◆ EXERCISE PROMPT
Filter the records below and copy every line containing the word "item".

◆ RECORDS FOR THIS EXERCISE
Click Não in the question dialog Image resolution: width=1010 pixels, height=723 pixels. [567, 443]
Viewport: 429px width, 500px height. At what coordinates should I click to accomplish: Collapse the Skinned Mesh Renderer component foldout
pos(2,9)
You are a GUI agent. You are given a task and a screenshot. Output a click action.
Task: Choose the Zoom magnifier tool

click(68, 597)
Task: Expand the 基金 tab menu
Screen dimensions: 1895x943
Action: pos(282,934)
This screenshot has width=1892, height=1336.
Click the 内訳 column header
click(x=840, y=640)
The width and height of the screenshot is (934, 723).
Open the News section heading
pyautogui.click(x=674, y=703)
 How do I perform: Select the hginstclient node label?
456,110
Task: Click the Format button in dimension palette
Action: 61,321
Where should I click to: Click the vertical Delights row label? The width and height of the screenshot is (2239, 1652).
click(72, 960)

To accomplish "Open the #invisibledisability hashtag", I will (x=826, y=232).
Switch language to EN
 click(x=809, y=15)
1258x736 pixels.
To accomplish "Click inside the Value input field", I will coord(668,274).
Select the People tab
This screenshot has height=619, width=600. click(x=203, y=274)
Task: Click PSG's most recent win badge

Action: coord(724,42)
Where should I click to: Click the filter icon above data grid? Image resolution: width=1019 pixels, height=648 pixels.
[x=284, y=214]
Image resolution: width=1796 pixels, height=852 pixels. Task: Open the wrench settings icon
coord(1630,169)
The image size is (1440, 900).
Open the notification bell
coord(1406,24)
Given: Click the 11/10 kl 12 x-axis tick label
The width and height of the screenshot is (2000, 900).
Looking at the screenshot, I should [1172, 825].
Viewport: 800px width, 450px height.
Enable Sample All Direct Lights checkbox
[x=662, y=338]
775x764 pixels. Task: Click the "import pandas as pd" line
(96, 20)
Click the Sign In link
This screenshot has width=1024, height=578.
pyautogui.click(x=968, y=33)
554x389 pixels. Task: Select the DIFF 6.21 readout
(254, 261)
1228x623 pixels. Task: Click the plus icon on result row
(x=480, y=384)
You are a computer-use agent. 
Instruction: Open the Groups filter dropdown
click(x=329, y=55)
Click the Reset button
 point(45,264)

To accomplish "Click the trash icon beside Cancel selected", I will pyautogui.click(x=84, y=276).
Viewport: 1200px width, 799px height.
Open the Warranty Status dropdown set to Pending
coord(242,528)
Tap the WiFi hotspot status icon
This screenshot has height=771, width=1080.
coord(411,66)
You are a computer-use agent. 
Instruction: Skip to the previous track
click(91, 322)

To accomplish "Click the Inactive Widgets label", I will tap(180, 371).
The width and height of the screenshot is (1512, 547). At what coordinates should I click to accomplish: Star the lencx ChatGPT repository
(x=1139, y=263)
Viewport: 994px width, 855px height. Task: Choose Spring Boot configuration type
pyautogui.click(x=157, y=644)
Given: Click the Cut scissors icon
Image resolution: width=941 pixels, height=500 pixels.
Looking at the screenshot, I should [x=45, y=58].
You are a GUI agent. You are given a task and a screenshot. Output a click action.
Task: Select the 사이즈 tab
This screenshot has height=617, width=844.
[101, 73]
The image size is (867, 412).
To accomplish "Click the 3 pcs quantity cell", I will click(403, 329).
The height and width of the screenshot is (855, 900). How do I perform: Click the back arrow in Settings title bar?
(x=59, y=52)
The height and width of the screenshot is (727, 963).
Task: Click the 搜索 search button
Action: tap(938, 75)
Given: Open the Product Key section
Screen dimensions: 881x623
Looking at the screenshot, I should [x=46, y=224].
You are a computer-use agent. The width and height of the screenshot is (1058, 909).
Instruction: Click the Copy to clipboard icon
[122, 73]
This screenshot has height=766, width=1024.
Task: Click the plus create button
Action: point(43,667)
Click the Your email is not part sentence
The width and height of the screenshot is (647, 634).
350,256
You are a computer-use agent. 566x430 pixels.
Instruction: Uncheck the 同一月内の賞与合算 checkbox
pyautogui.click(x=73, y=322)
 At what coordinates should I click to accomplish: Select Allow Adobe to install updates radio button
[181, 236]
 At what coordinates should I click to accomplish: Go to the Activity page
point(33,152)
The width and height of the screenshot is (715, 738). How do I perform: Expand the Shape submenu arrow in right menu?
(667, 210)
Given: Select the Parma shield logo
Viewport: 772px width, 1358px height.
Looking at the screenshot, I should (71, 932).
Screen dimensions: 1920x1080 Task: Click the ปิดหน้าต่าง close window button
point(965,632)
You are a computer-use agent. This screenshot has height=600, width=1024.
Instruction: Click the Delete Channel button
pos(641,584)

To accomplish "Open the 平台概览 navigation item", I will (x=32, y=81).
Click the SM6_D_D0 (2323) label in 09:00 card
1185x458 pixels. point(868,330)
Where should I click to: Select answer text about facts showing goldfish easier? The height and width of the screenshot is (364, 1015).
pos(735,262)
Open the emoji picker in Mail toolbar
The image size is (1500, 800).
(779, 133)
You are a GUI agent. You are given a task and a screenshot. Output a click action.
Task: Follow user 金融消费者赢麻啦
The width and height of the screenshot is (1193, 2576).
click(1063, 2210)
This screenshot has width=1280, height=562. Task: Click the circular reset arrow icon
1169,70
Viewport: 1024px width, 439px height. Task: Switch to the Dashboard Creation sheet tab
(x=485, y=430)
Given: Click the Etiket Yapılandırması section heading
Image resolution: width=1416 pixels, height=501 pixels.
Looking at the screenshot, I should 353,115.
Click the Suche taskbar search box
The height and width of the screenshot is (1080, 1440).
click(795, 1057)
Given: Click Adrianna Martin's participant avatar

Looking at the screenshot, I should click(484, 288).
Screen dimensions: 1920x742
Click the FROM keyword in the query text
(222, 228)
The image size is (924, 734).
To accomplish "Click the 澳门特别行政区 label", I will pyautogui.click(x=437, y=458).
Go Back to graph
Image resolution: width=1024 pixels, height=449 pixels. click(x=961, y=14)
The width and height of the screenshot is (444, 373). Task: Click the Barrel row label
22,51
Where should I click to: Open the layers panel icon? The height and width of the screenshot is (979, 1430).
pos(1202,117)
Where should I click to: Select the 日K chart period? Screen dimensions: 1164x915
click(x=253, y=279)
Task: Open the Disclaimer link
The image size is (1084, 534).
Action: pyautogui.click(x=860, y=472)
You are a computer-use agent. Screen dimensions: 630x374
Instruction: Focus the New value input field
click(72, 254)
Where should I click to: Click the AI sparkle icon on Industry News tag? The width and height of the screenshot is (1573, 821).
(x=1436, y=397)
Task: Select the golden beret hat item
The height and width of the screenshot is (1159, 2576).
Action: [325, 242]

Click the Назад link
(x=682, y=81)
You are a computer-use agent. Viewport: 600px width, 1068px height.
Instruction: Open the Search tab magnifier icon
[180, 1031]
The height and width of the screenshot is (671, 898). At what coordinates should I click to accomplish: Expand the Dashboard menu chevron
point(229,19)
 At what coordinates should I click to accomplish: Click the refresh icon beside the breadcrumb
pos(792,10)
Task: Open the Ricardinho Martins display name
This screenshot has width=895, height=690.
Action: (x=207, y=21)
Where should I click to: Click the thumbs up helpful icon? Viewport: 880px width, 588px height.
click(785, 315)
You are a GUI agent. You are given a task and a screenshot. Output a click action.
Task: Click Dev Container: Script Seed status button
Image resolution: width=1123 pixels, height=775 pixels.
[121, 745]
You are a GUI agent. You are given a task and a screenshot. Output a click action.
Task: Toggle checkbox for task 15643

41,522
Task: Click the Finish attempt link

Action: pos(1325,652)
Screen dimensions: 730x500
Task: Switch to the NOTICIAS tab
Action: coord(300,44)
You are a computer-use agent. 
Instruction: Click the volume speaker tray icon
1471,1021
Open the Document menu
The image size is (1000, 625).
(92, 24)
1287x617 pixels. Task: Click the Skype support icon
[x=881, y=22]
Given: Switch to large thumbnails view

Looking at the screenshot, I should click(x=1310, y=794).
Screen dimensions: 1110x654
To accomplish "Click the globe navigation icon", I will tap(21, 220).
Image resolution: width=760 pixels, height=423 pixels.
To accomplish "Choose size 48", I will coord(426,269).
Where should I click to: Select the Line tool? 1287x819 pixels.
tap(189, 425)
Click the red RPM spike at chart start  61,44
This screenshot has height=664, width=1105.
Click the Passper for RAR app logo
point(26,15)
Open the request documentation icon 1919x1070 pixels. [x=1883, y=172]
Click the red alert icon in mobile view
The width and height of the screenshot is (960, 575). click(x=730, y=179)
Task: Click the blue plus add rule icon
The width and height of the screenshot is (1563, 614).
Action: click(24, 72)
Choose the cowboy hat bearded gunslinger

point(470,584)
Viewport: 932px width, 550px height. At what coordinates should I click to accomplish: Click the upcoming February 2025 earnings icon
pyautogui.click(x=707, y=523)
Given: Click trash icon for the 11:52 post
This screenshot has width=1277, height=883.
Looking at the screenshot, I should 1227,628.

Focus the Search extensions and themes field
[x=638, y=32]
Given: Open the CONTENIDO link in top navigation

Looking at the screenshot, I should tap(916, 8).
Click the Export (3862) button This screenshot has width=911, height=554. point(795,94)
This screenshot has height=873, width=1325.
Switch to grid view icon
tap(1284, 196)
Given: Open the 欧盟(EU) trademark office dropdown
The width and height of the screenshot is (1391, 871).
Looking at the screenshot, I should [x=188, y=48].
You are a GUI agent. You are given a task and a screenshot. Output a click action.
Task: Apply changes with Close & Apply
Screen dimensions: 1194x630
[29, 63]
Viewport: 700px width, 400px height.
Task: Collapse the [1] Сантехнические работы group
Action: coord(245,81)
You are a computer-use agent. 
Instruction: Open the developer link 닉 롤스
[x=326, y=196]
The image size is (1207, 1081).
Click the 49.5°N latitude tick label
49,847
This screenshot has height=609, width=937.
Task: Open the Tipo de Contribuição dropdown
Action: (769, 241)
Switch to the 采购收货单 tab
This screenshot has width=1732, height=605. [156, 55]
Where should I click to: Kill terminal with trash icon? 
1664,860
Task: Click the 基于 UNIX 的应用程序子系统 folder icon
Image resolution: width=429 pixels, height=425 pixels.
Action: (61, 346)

◆ SOLUTION TO THIS TASK
To accomplish "Open the 平台概览 navigation item", I will (x=32, y=81).
Task: Select the golden beret hat item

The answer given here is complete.